K-State junior wins national bass-fishing championship
Ryan Patterson is an advertising major, but there’s not a course at Kansas State University that can teach him how to create as much attention as he’s gotten the past few days.
Nor are there any that can help Patterson earn more money than he did last weekend.
A junior from Garden Plain, Patterson brought about $100,000 worth of cash and prizes back to Kansas by winning the 2012 FLW College Fishing National Championship on South Carolina’s Lake Murray.
Even more impressive, he won the team competition by beating 24 of America’s best two-man college bass-fishing teams fishing alone.
His partner/brother, Brandon, was disqualified from the tournament process after he transferred from K-State to take less-expensive junior college classes.
“It’s been absolutely amazing,” Ryan Patterson said. “I was on the phone (Monday) for about seven hours.
“A lot of newspapers and stuff have really picked up on the Cinderella and Lone Ranger vibe. It’s been amazing exposure for me and my club.”
The Patterson brothers are two of the about 20 members of the Kansas State Fishing Team. The bass club has about seven tournaments for members annually, mostly on reservoirs and lakes near Manhattan. Patterson said at least five other Kansas colleges have bass-fishing teams.
All have the same goal of fishing toward the national championship.
Patterson and his brother took their first step toward the 2012 championship tournament by placing well in a qualifying tournament in March 2011 at the Lake of the Ozarks. He had to finish fourth out of 20 boats fishing by himself at the next qualifier in Illinois in October.
Tournament officials said because he had started the process fishing with his brother – who by then had switched schools – Patterson could not select a new partner. He was the only solo angler going against teams from some of the largest schools in the South, which led to a David vs. Goliath setting.
Teams from schools like Clemson and Alabama are well funded, have great bass lakes nearby and are populated with kids who grow up with competitive bass fishing.
The Pattersons have spent a lot of their summers and weekends fishing at a family cabin on Table Rock Lake in the Ozarks. They fish a wide variety of tournaments in Kansas and Missouri. They spent their spring break on Lake Murray, looking for places Patterson might try in the tournament that ran last weekend.

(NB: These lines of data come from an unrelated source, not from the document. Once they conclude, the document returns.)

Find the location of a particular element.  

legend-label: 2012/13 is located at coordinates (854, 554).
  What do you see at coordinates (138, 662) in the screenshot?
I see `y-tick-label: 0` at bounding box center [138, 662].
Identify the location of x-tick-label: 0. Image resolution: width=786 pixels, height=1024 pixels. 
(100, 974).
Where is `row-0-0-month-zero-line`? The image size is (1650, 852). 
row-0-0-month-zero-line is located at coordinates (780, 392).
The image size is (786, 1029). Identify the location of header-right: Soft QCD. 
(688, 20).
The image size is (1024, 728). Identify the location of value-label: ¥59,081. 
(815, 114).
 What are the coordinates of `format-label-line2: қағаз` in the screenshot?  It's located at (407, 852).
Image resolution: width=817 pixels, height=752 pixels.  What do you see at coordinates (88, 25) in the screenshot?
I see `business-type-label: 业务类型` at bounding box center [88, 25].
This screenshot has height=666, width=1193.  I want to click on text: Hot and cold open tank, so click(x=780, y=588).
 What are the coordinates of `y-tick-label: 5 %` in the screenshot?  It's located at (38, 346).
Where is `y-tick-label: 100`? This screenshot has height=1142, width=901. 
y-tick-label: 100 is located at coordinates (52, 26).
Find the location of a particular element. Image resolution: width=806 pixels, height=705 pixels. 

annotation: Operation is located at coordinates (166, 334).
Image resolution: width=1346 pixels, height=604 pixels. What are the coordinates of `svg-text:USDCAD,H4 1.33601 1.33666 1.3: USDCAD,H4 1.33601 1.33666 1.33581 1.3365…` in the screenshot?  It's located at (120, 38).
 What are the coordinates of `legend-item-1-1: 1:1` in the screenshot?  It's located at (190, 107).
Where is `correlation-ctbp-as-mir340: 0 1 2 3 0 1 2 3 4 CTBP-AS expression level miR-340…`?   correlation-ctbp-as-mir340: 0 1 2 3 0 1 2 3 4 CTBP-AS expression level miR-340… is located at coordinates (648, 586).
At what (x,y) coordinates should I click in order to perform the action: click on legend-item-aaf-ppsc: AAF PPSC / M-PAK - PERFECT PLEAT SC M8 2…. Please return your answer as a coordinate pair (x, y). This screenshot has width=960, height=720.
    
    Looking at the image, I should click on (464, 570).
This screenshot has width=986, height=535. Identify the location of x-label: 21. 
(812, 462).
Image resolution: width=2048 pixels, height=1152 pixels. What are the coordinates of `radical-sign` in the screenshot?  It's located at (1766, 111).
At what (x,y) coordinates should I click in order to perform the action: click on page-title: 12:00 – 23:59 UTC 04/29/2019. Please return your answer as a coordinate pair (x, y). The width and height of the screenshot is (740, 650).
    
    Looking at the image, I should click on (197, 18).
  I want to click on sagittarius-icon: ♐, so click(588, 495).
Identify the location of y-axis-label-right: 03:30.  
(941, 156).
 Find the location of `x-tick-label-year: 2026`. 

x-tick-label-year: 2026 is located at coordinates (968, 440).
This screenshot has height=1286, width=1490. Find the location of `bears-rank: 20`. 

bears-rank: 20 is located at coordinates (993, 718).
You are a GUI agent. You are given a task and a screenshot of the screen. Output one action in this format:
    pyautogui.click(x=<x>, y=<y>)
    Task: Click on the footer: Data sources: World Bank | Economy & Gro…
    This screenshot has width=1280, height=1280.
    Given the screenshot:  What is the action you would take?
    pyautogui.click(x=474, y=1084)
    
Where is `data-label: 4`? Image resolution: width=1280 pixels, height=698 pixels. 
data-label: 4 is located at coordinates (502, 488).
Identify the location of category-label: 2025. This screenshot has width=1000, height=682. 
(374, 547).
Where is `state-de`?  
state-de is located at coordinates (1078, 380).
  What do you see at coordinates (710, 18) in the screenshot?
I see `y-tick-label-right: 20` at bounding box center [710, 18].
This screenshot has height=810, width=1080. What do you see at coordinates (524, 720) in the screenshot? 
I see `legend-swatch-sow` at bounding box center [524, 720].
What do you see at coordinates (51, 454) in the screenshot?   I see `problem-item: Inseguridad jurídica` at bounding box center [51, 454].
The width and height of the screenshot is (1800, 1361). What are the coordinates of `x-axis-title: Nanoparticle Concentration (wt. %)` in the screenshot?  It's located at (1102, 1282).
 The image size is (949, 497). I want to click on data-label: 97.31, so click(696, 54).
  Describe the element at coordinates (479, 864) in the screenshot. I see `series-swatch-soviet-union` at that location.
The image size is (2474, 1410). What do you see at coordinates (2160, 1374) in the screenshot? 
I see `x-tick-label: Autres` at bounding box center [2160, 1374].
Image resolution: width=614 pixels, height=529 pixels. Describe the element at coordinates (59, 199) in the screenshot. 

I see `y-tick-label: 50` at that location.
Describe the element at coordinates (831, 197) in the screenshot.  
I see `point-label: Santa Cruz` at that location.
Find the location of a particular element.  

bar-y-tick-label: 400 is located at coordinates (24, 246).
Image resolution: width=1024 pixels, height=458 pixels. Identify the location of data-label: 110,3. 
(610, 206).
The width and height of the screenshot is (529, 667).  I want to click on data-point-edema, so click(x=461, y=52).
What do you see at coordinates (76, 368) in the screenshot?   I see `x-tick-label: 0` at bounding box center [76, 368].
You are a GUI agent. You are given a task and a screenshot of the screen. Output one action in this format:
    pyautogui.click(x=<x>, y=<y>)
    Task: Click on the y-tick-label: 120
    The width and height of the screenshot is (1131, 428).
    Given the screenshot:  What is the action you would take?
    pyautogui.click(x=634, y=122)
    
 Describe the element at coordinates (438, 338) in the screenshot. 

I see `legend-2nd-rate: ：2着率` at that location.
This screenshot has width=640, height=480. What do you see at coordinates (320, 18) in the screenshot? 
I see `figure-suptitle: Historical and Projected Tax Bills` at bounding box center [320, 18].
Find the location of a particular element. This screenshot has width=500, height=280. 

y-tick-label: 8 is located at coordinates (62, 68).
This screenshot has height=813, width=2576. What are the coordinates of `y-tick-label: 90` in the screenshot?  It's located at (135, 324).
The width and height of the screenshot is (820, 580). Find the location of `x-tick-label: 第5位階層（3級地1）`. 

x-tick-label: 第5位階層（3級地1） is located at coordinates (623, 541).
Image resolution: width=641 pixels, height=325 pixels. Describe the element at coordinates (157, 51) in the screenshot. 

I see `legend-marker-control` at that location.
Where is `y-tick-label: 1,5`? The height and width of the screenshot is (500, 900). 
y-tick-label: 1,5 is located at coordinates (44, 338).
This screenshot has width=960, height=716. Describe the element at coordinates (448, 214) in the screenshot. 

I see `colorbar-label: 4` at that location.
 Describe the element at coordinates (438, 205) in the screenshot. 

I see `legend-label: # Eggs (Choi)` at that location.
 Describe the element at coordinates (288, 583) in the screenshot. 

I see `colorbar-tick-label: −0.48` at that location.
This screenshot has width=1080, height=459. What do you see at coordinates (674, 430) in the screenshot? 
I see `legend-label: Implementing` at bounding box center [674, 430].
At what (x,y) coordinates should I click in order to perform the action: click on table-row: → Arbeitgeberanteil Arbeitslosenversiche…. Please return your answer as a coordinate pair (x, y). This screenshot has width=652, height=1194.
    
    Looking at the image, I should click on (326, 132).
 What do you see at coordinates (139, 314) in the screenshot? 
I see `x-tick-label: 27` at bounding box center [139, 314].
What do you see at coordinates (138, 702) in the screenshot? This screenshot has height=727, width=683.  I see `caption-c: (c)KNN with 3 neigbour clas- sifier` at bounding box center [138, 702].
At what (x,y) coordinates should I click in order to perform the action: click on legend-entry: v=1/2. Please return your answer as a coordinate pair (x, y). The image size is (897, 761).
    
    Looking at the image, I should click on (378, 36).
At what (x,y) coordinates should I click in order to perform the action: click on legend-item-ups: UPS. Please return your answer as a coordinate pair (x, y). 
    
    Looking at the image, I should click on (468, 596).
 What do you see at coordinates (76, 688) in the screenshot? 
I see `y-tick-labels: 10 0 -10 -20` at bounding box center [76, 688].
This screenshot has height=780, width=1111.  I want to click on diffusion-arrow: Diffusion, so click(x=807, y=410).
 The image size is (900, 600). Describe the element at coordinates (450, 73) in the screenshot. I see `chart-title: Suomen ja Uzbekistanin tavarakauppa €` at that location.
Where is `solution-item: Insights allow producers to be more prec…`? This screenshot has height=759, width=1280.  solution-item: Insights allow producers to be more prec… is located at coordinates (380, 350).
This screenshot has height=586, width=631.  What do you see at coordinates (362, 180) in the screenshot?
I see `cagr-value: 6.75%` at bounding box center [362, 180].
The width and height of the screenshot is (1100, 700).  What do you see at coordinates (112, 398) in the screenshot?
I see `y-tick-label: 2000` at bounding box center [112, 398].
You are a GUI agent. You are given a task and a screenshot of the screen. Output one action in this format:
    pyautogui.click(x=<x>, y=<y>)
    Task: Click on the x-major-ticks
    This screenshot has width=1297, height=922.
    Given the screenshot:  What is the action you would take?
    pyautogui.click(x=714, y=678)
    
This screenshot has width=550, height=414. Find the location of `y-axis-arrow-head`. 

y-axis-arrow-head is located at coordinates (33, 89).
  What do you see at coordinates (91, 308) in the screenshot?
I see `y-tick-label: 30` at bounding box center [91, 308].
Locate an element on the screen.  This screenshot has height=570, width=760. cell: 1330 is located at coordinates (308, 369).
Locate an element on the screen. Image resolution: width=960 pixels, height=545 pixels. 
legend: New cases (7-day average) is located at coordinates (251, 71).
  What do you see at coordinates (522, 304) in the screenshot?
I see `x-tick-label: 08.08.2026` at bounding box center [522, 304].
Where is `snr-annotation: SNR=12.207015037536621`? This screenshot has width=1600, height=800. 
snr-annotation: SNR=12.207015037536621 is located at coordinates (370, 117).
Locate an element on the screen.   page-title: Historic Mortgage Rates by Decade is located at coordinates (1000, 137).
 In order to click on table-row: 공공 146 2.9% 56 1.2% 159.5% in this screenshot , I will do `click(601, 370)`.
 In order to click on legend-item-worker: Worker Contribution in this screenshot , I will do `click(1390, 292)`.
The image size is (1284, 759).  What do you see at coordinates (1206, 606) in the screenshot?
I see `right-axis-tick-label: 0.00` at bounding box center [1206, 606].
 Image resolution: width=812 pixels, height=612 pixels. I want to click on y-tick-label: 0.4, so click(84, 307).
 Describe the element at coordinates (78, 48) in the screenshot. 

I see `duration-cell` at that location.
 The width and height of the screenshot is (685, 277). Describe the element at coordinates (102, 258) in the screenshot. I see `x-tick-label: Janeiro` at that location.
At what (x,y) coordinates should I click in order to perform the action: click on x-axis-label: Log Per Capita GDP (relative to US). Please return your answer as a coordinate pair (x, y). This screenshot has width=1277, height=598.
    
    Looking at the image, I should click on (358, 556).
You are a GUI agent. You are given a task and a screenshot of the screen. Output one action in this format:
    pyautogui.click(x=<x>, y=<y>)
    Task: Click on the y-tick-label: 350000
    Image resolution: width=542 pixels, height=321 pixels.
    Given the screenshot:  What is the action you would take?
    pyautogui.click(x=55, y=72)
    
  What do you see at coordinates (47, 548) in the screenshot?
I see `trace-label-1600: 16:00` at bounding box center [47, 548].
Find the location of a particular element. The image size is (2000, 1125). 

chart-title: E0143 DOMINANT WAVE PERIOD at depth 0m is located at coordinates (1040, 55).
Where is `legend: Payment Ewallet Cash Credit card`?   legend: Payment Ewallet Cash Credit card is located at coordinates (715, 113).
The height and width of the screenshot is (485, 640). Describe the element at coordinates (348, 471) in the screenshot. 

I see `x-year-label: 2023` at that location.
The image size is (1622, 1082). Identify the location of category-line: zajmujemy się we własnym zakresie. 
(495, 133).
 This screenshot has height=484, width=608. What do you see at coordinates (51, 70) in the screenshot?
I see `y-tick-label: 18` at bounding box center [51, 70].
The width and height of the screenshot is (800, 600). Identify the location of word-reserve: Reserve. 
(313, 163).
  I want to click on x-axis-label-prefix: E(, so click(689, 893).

Patterson said he decided to “go for broke” by concentrating on places where he might catch really big bass, which he said were schooling where they could feed on blue-backed herring. Fishing potential spots with 5-inch plastic lures, he caught four bass totaling about 11 pounds and was in 13th place Friday.
Confident he was on a good pattern, he caught a five-fish limit that weighed more than 17 pounds on Saturday. That pushed him into second place going into Sunday, when only the top five boats were allowed to fish.
At Sunday’s final weigh-in, he brought five fish that weighed a tad over 18 pounds, putting this three-day total two pounds bigger than the second-place team.
“I can’t tell you what that was like when I realized I’d won the national championship by myself,” he said. “It literally was a dream come true.”
Though he has the title, most of the winnings have to be shared. K-State gets $25,000 for his win and the fishing club gets a new Ranger bass boat and $50,000. The latter will come in handy when Patterson and others travel to future tournaments.
His win also qualified Patterson to fish the FLW Forrest Wood Cup in August, a Super Bowl kind of tournament that carries a first prize worth about $600,000.
“Numerous times I’ve gone to tournaments and slept in my truck because (the club) really couldn’t afford motels,” he said. “It’ll be nice not to have to worry about that.
“I’ll be fishing against the best professional anglers in the world, and I won’t be sleeping in my truck.”